Environmental Science
Toxicology
Computational Biology

Background:

Lead relative bioavailability (Pb-RBA) is crucial for assessing human health risks from lead exposure.
Existing data lacks specific Pb-RBA values for diverse soil sources and biological endpoints in vivo.
Current United States Environmental Protection Agency (USEPA) Pb-RBA estimates for soils may not be universally applicable.

Purpose of the Study:

To estimate Pb-RBA from different soil sources and biological endpoints in vivo using machine learning.
To provide more accurate Pb-RBA data for improved soil lead risk assessment.
To define Pb-RBA across various soil types and biological targets.

Main Methods:

Utilized machine learning, specifically the Random Forest (RF) model, to predict Pb-RBA.

Estimated Pb-RBA for multiple biological endpoints: blood, kidney, liver, and femur.
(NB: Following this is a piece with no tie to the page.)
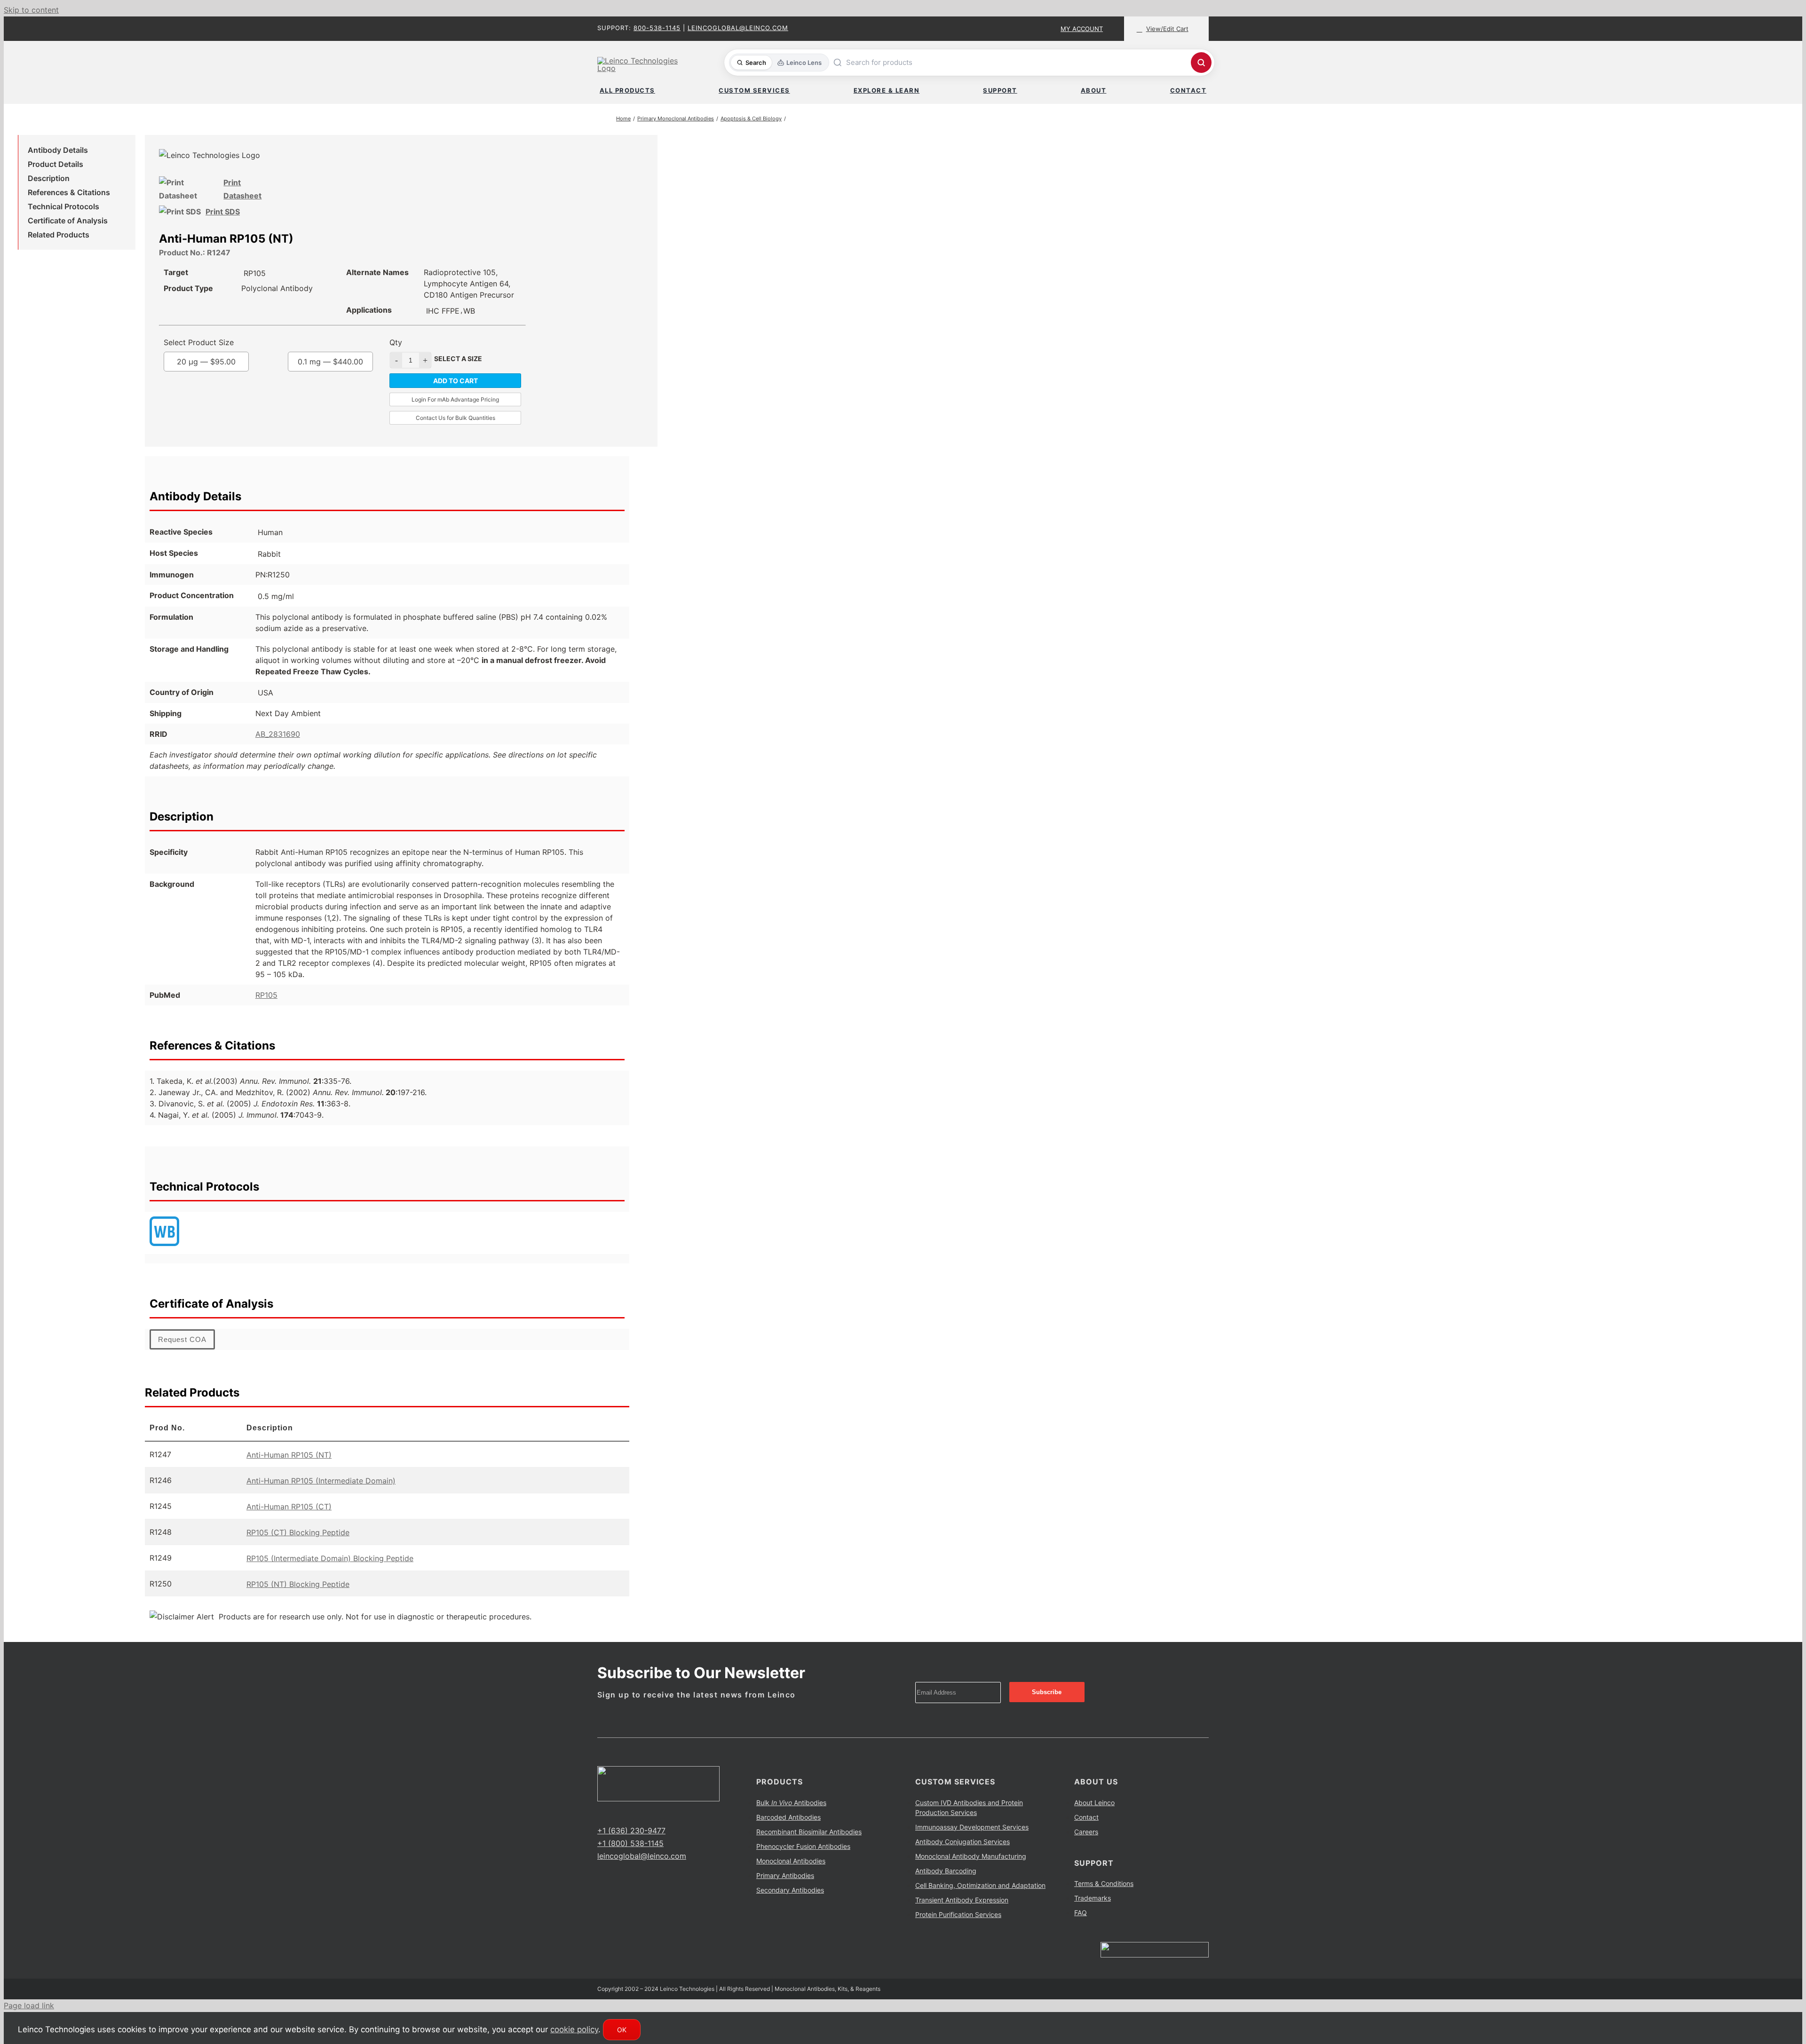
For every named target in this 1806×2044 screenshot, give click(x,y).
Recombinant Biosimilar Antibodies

Analyzed Pb-RBA across various soil sources including shooting ranges, agricultural, urban, mining, industrial, and certified reference materials.

Main Results:

Predicted mean Pb-RBA values varied by endpoint: blood (49.94±18.65%), kidney (60.15±26.62%), liver (60.90±21.51%), femur (50.70±17.56%), and combined (62.89±16.64%).
Pb-RBA from shooting range soils was highest (88.21±16.92%), while industrial soils showed the lowest (47.71±20.35%).
Estimated Pb-RBA values generally ranged from 20-80%, differing from the USEPA's 60% soil Pb-RBA.

Conclusions:

This study provides the first definition and in vivo data for Pb-RBA across diverse soil sources and biological endpoints.
Machine learning models offer a robust approach for estimating Pb-RBA, improving upon generic estimates.
The findings necessitate a re-evaluation of current lead risk assessment protocols using more specific Pb-RBA data.